ASSIGNMENT –
The records follow. Transcribe only the lines from the line containing "The width and height of the screenshot is (710, 399)." through the end, both ends included, and leave out the pictures.

*** DATA FOR ANALYSIS Section Begins ***

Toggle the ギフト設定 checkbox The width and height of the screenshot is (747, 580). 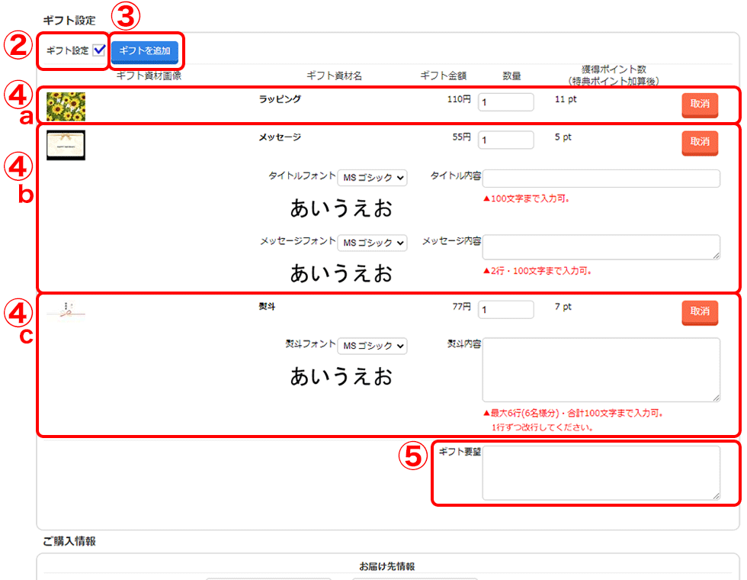pyautogui.click(x=98, y=50)
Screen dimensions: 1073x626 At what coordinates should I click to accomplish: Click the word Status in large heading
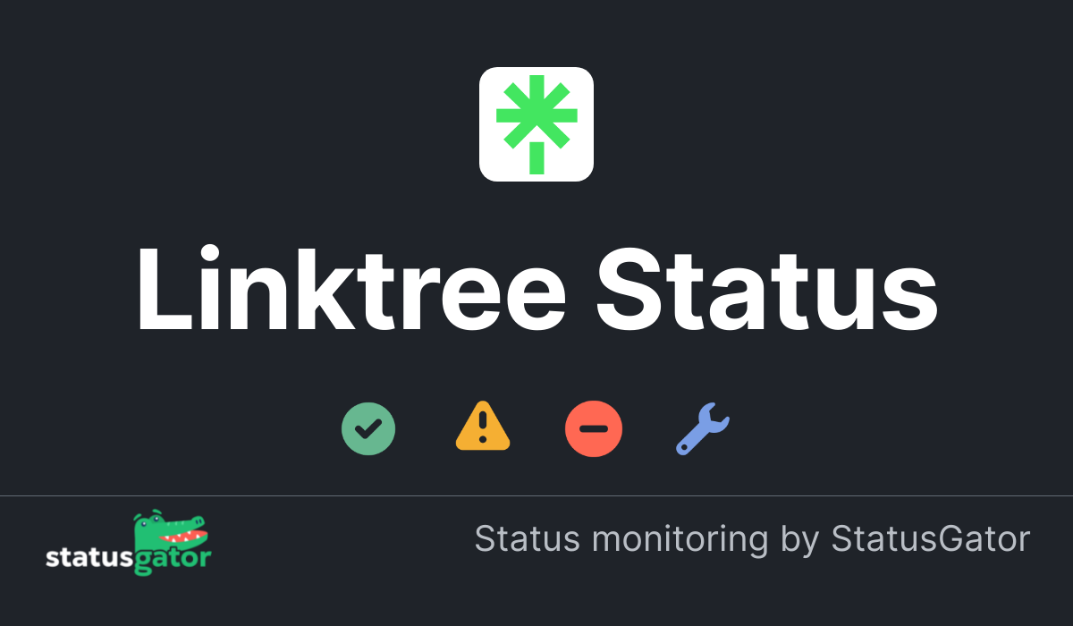tap(767, 288)
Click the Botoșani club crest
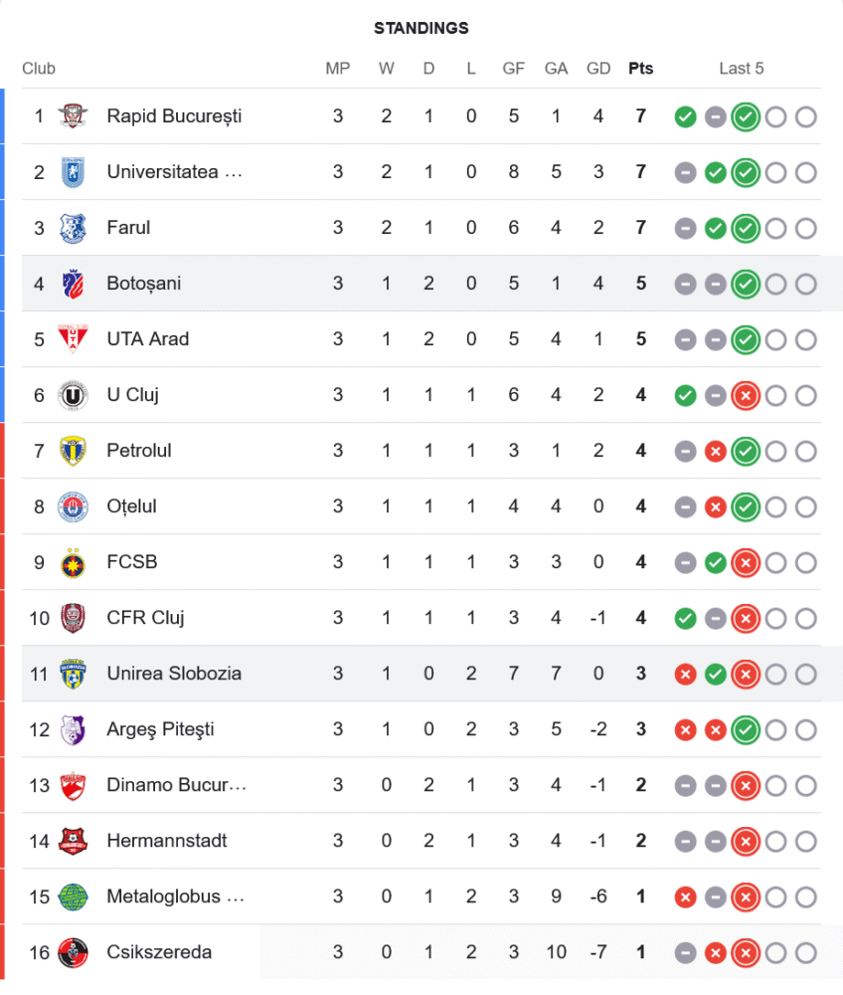The height and width of the screenshot is (995, 843). point(73,284)
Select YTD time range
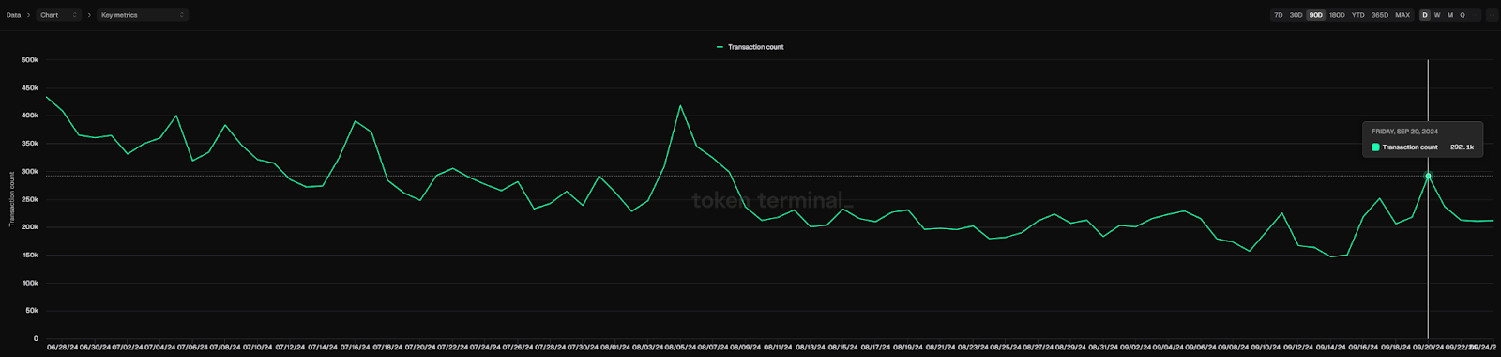 pos(1357,15)
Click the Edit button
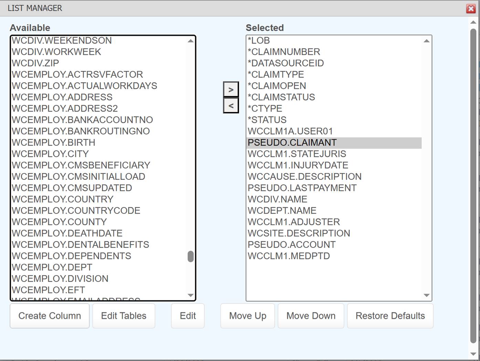This screenshot has height=361, width=480. pos(188,316)
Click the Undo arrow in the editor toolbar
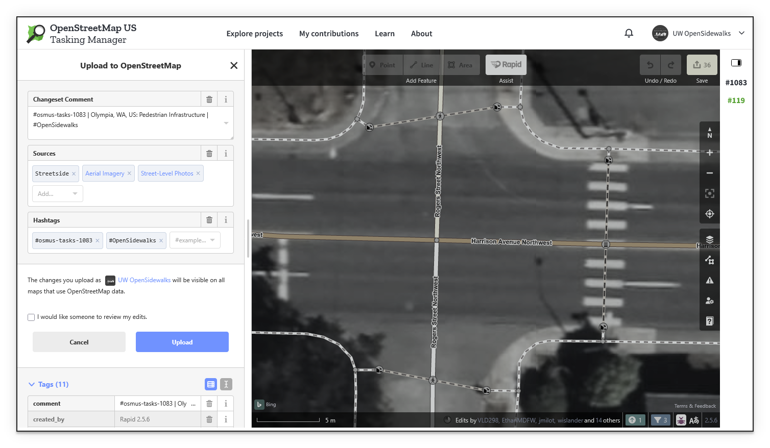This screenshot has height=448, width=770. pyautogui.click(x=649, y=65)
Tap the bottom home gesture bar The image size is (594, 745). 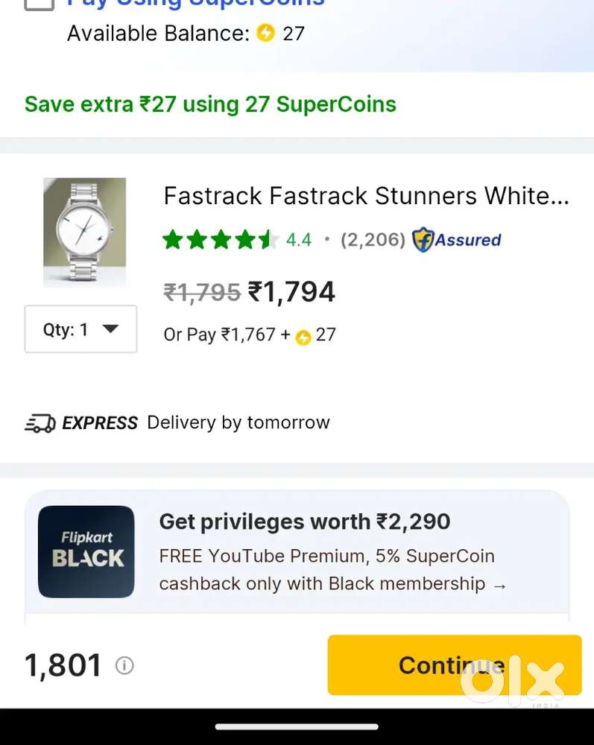point(297,726)
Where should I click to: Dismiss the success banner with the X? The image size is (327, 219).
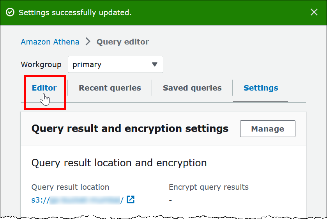(314, 12)
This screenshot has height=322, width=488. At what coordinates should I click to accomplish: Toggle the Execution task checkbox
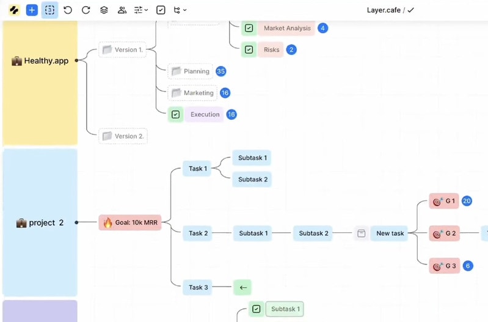(175, 114)
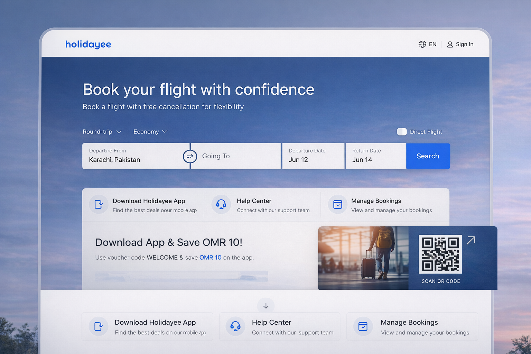Click the swap destinations arrow icon
The width and height of the screenshot is (531, 354).
coord(190,156)
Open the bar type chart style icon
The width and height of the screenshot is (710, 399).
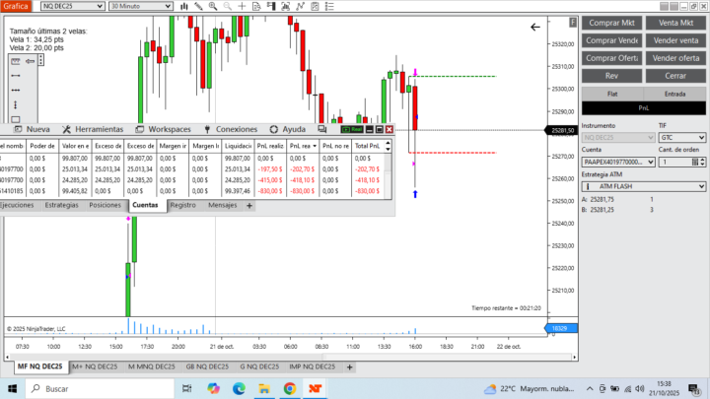coord(183,6)
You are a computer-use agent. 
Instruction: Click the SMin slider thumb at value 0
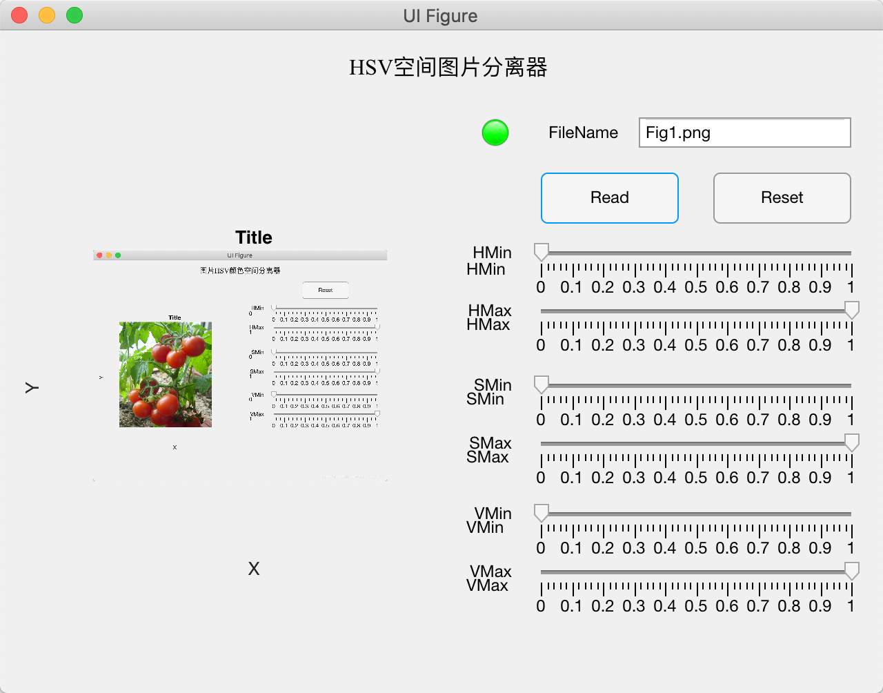tap(540, 384)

*** DATA FOR ANALYSIS Section Ends ***

RESPONSE AREA –
The width and height of the screenshot is (710, 399).
coord(183,6)
You are a computer-use agent. 
Instruction: Click the SMin slider thumb at value 0
tap(540, 384)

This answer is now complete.